Wir sehen auch im November noch Postings mit "Doppelgänger"-Muster auf X. Und die Beiträge enthalten ja bereits vor dem Klick auf den Link manipulative, prorussische Inhalte. Außerdem wurden auch echte Artikel authentischer Nachrichtenseiten verbreitet, wenn sie ins Narrativ passten. Wiederum andere Beiträge vermittelten ihre Botschaft in Text und Bild direkt auf X.

Es gibt auch gefälschte Videos, zuletzt im US-Wahlkampf war das ein größeres Thema. Es tauchten auch Videos vermeintlicher Nachrichtenseiten auf, die deutsche Russlandkritiker diffamierten und als Teil einer Kampagne gelten, die "Matryoshka" heißt.

Eine belegte Verbindung zur "Doppelgänger"-Kampagne ist mir hierzu nicht bekannt, aber es braucht auch Zeit, um eine solche Zuordnung fundiert treffen zu können. Natürlich ist "Doppelgänger" auch nicht die einzige Einflusskampagne.

(Quelle: Screenshot X)

Fake-Videos mit absurden Antisemitismus-Behauptungen

Seit dem vergangenen Freitag werden auf X mindestens sieben verschiedene gefälschte Videos vermeintlicher Medienmarken verbreitet, die mit falschen und verzerrenden Aussagen den Deutschen stark wachsenden Antisemitismus nachsagen. Der Machart nach zählen sie zu der "Matryoshka"-Kampagne, die im Februar unter dem Namen bekannt wurde. Ohne Belege und mit gefälschten Zitaten wird etwa in einem gefälschten "Zeit"-Video behauptet, die Nachfrage nach Holocaustleugner-Literatur steige stark. In einem gefälschten "Bild"-Video heißt es, Immobilienmakler hätten Schwierigkeiten mit der Vermarktung von Immobilien in der Nachbarschaft von Juden. Ein Fake-Video mit Logo der Deutschen Welle verbreitet die absurde Behauptung, das israelische Militär wolle jüdische Friedhöfe in Deutschland schützen, wenn Deutschland keinen besseren Schutz biete. Und einem gefälschten "Welt"-Video zufolge soll ein Künstler für das Vergraben von Schweinerüsseln auf jüdischen Friedhöfen einen bedeutenden Preis bekommen.
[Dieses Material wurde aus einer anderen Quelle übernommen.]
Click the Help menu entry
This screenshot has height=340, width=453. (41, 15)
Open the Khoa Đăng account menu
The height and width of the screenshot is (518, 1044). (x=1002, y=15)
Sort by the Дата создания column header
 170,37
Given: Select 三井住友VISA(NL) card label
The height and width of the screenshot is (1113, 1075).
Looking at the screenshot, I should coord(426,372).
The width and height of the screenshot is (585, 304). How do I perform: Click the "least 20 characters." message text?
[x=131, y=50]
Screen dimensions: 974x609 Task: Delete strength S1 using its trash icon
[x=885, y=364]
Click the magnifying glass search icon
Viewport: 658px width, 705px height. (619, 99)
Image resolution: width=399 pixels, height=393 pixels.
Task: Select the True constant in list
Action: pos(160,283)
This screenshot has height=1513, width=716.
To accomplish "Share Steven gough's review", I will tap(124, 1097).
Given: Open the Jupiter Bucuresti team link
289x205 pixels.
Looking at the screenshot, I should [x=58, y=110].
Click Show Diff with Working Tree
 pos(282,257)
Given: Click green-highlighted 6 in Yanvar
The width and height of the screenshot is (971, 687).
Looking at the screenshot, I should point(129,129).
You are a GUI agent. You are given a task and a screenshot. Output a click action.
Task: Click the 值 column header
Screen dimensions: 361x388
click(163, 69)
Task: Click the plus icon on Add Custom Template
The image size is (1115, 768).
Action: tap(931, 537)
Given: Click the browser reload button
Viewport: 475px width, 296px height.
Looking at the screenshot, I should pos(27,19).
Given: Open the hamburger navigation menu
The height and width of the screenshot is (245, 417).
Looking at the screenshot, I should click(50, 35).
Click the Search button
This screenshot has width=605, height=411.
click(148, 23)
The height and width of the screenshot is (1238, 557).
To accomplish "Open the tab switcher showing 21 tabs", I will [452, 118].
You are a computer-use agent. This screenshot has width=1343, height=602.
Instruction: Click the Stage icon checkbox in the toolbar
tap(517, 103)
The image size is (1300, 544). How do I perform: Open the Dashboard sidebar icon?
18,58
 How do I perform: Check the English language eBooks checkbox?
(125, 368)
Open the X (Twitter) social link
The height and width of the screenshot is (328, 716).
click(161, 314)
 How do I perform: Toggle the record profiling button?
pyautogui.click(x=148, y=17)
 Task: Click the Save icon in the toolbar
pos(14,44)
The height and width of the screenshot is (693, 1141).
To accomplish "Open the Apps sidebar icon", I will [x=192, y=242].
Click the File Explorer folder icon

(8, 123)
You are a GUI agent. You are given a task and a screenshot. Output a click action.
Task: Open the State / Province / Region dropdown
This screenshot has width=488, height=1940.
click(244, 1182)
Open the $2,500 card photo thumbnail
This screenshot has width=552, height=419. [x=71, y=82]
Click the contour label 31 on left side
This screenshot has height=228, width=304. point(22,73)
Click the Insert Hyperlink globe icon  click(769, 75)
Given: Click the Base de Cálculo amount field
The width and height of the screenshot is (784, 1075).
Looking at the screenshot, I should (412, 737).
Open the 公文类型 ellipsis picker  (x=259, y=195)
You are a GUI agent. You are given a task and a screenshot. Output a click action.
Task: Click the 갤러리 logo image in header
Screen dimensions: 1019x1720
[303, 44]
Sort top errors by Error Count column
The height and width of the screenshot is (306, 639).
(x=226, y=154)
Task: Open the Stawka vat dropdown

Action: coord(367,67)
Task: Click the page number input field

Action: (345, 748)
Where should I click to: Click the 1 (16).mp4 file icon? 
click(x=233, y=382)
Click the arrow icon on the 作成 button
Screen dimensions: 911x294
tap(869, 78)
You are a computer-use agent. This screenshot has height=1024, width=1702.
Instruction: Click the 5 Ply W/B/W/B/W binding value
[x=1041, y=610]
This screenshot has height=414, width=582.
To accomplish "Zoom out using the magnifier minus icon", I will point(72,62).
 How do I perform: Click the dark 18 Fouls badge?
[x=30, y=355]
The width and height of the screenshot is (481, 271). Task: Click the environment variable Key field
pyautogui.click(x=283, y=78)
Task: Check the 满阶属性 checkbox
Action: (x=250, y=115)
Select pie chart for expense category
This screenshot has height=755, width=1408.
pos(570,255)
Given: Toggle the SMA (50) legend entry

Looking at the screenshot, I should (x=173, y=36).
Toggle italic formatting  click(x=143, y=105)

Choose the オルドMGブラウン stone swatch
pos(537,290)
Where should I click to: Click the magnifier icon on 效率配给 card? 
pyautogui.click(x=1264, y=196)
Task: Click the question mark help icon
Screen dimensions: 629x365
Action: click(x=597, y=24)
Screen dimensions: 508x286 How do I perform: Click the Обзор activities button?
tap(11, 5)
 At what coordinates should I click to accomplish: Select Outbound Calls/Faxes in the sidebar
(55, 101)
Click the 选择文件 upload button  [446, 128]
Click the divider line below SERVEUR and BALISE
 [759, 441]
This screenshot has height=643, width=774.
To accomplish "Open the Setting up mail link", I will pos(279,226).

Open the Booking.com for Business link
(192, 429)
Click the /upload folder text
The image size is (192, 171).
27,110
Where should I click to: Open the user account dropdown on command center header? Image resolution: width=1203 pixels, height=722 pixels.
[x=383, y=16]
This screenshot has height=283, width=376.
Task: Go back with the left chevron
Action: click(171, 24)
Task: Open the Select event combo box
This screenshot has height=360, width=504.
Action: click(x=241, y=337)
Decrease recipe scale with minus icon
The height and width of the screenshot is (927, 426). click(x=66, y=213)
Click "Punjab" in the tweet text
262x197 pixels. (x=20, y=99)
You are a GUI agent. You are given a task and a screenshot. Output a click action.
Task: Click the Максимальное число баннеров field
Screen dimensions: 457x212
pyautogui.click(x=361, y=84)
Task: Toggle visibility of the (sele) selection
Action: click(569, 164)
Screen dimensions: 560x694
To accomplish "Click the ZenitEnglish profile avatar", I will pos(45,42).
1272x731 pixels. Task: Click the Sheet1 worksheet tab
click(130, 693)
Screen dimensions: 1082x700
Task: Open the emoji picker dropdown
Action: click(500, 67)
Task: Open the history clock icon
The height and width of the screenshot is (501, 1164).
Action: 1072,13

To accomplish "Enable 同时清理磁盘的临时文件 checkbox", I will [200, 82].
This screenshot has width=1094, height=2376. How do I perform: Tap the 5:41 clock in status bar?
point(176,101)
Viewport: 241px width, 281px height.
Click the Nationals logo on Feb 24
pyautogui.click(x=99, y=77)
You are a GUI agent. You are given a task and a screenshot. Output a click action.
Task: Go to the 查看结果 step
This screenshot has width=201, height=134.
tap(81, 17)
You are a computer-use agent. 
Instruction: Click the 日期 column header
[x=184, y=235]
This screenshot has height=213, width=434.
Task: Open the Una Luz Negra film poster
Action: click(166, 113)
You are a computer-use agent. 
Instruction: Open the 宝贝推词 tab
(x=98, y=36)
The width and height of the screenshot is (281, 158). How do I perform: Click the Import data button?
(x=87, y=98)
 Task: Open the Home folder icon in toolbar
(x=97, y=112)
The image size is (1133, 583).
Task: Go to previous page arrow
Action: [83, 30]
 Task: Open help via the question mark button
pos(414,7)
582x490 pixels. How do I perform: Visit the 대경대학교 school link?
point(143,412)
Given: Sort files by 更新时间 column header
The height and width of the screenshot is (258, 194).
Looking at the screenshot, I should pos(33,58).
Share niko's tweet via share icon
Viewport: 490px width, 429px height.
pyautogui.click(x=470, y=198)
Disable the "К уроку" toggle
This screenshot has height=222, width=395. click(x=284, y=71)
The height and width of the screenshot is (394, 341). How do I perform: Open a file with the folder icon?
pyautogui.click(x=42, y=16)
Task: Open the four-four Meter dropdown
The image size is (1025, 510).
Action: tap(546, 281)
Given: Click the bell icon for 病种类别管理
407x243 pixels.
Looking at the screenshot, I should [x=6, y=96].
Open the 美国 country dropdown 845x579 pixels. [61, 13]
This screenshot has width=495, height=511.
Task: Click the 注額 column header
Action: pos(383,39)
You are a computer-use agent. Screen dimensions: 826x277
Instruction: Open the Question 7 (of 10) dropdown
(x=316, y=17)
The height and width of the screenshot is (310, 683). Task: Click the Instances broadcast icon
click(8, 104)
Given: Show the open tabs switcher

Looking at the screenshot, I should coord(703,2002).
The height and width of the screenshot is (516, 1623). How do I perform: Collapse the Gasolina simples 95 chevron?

Wenn CeMAS "Doppelgänger"-Beiträge nach einem Muster findet, müsste es für X und Facebook doch noch einfacher sein?

Wir haben rückblickend Hunderte deutschsprachige Beiträge gefunden, die seit Monaten auf der Social-Media-Plattform X abrufbar waren – trotz diverser Berichte. Und wenn wir an die Plattform Inhalte gemeldet haben, fielen Maßnahmen unzureichend und inkonsistent aus: Als wir im September 2024 Beiträge aus dem August meldeten, sperrte X manche schnell, den Rest erst Anfang Oktober. Nicht gesperrte Konten hatten so weitere irreführende Inhalte verbreiten können. Deutlich früher gemeldete Inhalte aus dem Juni 2024 waren sogar im Oktober fast alle noch abrufbar.

Wie erklären Sie das zögerliche Einschreiten?

Twitter war bereits vor der Übernahme durch Elon Musk kein problemfreier Raum. Seither hat er Entscheidungen getroffen, die die Plattform zum Schlechteren entwickelt haben. Etwa die Moderationsteams auszudünnen, was natürlich die verbleibende Handlungsfähigkeit einschränkte. Generell scheint X Desinformation, Verschwörungserzählungen, Antisemitismus oder Rechtsextremismus nicht als gewichtiges Problem zu betrachten und dagegen anzugehen. Ich habe den Eindruck, es fehlt an Motivation. Dafür wird man also sorgen müssen, beispielsweise mit europäischen Gesetzen wie dem Digital Services Act, dem DSA.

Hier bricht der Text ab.